• **TASK INSTRUCTIONS**
Find the line containing "hub (158, 1119)" in the listing below. Repeat it exactly, along with each following line up to and including the one containing "ar (283, 1796)".
** STORED DATA follows **
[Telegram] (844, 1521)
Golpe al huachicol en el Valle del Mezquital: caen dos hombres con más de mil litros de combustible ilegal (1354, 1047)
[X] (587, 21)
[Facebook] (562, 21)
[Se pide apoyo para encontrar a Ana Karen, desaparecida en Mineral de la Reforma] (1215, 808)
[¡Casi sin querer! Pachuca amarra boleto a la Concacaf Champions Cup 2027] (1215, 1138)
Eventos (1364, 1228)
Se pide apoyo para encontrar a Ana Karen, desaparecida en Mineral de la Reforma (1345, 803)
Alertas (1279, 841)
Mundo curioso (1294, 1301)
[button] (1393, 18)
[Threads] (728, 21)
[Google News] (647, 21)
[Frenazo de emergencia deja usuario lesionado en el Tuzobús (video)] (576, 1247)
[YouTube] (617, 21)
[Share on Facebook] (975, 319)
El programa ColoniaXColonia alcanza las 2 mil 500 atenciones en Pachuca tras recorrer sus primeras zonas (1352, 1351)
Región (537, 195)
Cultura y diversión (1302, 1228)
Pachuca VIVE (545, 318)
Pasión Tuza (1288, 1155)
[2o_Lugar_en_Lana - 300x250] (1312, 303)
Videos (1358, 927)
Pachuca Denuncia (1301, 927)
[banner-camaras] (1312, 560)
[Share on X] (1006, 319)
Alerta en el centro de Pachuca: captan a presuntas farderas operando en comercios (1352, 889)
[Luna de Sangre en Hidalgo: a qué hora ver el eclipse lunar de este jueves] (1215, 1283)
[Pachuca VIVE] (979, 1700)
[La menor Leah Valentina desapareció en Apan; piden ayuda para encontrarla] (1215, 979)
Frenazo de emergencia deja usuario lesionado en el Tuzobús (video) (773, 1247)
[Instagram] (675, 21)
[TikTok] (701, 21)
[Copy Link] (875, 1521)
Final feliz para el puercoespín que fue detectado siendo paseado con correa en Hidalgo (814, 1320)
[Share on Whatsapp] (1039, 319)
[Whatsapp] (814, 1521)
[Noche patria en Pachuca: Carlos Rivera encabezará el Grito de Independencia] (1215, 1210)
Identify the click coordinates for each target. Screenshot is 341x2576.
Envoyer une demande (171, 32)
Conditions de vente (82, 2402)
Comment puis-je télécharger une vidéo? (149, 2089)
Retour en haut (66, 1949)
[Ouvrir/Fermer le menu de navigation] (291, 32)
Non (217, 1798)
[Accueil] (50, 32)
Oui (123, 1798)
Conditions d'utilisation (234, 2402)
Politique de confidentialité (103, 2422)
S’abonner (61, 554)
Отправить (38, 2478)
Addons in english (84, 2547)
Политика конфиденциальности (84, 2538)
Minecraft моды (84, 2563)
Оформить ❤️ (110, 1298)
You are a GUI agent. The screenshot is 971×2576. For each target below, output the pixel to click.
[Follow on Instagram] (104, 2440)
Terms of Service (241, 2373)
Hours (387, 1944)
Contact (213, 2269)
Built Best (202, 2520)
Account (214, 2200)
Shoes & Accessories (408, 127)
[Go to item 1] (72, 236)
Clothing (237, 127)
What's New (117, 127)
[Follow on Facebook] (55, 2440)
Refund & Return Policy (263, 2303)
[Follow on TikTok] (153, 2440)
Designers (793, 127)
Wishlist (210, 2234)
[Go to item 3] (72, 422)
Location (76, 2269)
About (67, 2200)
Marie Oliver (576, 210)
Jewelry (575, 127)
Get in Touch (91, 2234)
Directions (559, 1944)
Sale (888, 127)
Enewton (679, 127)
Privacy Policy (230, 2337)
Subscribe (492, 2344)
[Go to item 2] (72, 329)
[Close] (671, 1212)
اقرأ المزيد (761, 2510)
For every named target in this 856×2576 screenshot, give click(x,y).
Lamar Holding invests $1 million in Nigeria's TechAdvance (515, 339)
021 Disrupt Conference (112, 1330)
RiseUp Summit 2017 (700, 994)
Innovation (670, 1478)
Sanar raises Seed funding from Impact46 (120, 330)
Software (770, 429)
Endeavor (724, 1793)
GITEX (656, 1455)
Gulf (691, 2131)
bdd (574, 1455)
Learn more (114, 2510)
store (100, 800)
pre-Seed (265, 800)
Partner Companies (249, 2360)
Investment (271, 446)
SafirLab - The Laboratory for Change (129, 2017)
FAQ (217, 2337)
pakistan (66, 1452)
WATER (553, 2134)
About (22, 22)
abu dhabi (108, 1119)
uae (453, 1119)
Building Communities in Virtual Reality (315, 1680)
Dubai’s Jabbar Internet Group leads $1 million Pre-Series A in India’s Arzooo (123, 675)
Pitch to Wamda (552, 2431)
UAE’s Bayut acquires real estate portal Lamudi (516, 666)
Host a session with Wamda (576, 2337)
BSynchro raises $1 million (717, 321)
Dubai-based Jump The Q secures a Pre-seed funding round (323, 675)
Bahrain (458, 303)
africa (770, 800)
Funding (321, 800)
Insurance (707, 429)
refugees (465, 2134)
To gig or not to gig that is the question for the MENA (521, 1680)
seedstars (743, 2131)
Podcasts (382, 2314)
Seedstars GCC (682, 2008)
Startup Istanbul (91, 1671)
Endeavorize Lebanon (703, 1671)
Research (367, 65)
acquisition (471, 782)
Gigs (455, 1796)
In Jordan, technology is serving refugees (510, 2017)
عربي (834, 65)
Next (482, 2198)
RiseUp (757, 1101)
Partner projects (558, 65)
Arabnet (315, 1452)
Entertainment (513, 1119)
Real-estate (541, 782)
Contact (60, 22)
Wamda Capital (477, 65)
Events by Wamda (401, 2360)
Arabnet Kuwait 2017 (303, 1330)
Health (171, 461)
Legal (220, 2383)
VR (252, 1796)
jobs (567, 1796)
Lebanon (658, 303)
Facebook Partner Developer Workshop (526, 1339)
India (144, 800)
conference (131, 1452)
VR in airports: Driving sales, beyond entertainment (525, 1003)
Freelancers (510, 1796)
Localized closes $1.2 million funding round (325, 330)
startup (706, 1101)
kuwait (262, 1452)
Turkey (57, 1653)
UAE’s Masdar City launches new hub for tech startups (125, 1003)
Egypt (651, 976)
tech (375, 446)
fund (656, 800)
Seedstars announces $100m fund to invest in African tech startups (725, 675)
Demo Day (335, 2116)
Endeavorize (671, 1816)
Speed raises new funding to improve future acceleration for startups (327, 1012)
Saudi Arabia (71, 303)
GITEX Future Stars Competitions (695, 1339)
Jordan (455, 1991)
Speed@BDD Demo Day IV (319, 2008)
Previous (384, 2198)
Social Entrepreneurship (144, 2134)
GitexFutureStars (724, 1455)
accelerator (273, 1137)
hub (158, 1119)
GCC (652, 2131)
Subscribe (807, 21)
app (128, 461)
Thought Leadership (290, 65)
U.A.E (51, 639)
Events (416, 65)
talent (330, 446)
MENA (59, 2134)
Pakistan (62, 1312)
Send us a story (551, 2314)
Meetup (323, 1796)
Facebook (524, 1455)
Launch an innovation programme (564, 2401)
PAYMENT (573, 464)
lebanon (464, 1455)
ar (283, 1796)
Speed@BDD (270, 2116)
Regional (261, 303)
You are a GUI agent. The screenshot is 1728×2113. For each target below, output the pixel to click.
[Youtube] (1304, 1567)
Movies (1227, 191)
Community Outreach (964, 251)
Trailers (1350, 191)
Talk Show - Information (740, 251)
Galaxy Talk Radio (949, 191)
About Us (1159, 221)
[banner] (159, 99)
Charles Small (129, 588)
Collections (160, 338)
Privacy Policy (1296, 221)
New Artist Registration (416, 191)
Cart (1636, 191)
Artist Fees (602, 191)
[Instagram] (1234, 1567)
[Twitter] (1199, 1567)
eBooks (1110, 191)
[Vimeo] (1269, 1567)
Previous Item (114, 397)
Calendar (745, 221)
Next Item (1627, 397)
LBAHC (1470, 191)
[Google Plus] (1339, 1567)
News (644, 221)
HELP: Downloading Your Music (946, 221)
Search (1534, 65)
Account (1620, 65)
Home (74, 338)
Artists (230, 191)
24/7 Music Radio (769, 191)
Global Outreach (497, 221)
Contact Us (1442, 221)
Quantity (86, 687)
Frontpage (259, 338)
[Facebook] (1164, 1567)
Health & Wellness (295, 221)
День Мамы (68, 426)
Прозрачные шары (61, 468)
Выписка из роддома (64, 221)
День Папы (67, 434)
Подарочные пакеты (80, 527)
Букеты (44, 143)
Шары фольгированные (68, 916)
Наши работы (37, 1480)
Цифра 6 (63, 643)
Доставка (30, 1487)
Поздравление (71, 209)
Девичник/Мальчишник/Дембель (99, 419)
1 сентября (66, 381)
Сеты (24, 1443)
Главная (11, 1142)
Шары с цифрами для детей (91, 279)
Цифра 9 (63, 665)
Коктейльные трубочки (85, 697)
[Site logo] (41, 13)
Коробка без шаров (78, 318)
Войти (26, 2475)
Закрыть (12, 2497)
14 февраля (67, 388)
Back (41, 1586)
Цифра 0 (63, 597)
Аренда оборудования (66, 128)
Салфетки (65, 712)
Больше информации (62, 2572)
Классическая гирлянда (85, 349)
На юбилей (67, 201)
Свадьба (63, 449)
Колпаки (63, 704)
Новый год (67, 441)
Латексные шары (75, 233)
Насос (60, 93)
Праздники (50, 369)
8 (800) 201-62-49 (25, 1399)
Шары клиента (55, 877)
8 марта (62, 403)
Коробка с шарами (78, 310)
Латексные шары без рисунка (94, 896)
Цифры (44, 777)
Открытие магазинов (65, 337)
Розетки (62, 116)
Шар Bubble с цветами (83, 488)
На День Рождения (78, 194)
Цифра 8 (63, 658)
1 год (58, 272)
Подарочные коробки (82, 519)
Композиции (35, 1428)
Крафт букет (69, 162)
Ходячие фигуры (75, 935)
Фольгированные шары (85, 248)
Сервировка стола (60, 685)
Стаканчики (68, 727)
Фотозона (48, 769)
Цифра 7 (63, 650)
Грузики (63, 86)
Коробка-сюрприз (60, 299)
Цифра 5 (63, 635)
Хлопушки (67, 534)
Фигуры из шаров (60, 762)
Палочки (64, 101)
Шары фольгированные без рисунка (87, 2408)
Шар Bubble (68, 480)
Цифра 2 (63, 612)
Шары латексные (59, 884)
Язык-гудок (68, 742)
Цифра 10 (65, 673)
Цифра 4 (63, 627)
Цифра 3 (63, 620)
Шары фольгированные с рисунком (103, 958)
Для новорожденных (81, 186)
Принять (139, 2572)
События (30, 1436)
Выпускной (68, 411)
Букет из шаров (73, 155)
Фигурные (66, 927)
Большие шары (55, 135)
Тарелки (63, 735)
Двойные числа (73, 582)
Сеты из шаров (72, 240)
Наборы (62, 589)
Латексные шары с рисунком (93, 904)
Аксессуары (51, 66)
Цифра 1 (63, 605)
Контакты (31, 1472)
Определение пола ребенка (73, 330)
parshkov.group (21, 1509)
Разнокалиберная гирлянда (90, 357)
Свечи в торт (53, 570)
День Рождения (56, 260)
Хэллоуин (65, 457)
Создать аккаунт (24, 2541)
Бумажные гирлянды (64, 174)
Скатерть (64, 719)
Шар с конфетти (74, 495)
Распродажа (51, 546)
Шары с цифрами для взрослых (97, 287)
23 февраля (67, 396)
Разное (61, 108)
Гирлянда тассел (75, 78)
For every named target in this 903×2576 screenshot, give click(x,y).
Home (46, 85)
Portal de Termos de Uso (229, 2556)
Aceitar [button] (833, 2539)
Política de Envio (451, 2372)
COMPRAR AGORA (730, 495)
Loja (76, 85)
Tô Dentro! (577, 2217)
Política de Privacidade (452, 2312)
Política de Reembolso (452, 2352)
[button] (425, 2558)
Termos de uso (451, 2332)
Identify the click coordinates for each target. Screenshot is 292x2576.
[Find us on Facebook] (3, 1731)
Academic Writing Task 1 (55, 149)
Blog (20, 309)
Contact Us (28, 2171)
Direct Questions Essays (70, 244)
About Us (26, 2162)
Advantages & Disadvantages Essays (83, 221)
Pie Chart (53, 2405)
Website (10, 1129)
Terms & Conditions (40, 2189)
** End of STORED DATA **
• **RESULT BELOW**
hub (158, 1119)
GCC (652, 2131)
Subscribe (807, 21)
app (128, 461)
Thought Leadership (290, 65)
U.A.E (51, 639)
Events (416, 65)
talent (330, 446)
MENA (59, 2134)
Pakistan (62, 1312)
Send us a story (551, 2314)
Meetup (323, 1796)
Facebook (524, 1455)
Launch an innovation programme (564, 2401)
PAYMENT (573, 464)
lebanon (464, 1455)
ar (283, 1796)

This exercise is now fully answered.